I don't - that's why the beginning is sort of blah.
Ostensibly it provides a frame of reference for the transcription errors that David and Gordon discuss with regard to why the team can't come back unshielded. It also brings up the 'ceramic wafer' call button for the machines. But both of those are explained when they actually become relevant to the story later on. The architecutral layout of the monastery that Traub brings back is even overshadowed by Kramer's misspoken mention of undiscovered features at the site (to actually get Johnson back in time in the first place).
Traub's death basically disintegrates after the book shifts to the team in the modern day. Everything it brings up never needs to be referenced later in the story. You could start with Johnson and the team working in France and excise everything that came before and only lose an irrelevant history of Doniger's made up company.
Why do you care about the framing of the time travel story?
Good question! I'm trying to review philosophies and theories about time travel as expressed by multiple authors in the science fiction genre, and it's easiest to focus on the similarities and differences between multiple authors' theories when time-travel itself is the only theory or paradigm of ideas for which they require the reader's suspension of disbelief. A tongue in cheek example: the narrative of Back to the Future requires the audience to believe (a) that a crazy but harmless scientist in his garage turned one of the biggest commercial automotive failures of the American 20th Century into a time machine, and (b) that because of the continuity of time, the actions of a time traveler can alter the future in complex (but theoretically predictable) ways.
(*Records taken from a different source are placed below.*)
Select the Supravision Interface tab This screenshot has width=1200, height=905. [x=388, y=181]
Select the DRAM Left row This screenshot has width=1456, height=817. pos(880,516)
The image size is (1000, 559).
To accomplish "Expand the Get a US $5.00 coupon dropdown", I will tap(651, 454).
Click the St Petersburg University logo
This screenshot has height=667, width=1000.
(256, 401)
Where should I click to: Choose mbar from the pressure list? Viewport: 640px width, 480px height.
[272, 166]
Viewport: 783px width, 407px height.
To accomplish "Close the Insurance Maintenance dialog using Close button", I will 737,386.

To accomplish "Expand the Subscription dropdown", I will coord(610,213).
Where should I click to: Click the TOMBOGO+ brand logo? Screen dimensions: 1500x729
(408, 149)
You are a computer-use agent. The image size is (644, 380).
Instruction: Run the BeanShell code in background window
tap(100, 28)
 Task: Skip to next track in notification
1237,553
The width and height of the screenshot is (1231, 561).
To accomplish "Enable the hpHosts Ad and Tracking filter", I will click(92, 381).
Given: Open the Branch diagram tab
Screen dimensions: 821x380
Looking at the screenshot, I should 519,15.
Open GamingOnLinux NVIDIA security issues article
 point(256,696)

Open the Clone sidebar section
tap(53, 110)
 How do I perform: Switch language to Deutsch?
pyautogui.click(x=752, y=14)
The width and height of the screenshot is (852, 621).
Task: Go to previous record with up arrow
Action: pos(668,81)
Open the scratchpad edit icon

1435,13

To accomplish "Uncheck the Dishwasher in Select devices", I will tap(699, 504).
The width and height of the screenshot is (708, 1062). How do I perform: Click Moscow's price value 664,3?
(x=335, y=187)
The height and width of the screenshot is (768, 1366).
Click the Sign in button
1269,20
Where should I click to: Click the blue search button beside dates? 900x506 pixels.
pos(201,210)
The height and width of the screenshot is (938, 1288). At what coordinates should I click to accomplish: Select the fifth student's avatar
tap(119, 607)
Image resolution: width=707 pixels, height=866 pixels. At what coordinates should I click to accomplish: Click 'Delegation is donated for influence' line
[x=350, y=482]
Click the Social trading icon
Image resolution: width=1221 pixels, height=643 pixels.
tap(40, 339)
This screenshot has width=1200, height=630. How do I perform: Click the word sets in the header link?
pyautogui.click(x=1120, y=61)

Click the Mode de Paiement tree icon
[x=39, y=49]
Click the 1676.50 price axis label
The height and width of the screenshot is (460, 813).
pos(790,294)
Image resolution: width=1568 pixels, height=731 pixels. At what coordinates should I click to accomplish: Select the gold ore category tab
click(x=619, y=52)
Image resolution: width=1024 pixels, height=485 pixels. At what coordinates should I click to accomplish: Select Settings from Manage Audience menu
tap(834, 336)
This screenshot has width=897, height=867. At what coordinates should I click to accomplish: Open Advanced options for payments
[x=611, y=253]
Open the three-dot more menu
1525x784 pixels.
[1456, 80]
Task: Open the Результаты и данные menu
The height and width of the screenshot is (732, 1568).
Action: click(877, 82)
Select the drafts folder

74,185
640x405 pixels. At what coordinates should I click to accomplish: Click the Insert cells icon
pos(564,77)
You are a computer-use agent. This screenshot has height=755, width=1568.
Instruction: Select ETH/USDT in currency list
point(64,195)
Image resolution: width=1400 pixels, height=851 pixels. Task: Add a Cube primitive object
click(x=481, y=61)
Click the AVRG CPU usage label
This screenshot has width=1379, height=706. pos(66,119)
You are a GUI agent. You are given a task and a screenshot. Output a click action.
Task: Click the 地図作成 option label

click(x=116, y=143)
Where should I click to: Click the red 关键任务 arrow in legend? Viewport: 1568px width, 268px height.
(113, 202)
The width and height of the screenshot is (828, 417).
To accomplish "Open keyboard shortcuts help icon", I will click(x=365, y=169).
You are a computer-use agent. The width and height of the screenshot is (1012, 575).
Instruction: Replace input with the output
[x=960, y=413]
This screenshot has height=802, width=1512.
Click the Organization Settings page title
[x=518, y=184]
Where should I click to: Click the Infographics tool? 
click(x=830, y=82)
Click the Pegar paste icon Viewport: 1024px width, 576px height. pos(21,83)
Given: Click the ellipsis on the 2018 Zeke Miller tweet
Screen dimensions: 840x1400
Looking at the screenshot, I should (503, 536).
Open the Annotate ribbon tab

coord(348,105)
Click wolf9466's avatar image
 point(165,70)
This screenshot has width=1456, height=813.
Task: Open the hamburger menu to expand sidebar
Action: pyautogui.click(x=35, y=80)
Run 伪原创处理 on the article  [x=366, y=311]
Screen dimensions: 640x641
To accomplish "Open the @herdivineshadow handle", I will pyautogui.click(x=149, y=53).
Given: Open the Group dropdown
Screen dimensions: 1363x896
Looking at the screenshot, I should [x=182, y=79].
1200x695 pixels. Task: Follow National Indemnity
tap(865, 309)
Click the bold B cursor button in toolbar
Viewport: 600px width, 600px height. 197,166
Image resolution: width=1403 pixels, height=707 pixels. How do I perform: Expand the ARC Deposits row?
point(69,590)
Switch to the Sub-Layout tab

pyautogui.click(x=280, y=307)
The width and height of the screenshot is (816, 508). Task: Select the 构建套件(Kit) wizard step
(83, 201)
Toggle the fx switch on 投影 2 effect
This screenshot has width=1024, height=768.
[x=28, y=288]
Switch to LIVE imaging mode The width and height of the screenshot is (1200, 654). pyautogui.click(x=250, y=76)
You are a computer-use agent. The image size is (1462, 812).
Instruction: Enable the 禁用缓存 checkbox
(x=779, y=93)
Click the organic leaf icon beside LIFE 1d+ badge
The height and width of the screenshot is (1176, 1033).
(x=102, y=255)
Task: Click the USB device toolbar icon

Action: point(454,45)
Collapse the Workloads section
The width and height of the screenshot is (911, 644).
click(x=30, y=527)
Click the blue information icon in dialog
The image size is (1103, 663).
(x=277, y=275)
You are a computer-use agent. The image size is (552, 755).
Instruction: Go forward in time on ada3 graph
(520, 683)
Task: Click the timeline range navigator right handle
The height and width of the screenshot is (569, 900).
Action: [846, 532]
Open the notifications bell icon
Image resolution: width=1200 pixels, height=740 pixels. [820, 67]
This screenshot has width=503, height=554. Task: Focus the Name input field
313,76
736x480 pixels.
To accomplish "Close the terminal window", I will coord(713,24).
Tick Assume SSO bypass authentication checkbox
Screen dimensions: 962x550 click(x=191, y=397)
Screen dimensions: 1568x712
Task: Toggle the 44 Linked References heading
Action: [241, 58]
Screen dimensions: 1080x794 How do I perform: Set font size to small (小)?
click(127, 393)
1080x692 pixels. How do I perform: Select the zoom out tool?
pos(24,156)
But what if we add a third premise? (c) The car really is just a car, but Doc Brown is actually an archmage! While in abstract that would seem like it could only make the story more bitchin', it also requires an extra leap of imagination on the part of the audience -- not only does time-travel exist, but so does magic. But adding in the possibility of magic would also allow for magical explanations and solutions for the trials of Marty McFly. Likewise, if it were to turn out that Doc Brown himself really were from a future where a bunch of unimaginable technologies even more advanced than time-travel existed, it can potentially create the same problem, since any technology sufficiently advanced is indistinguishable from magic.
Hence my initially-limited selection. I probably will read Hyperion Cantos at some point just because it's been so-strongly recommended.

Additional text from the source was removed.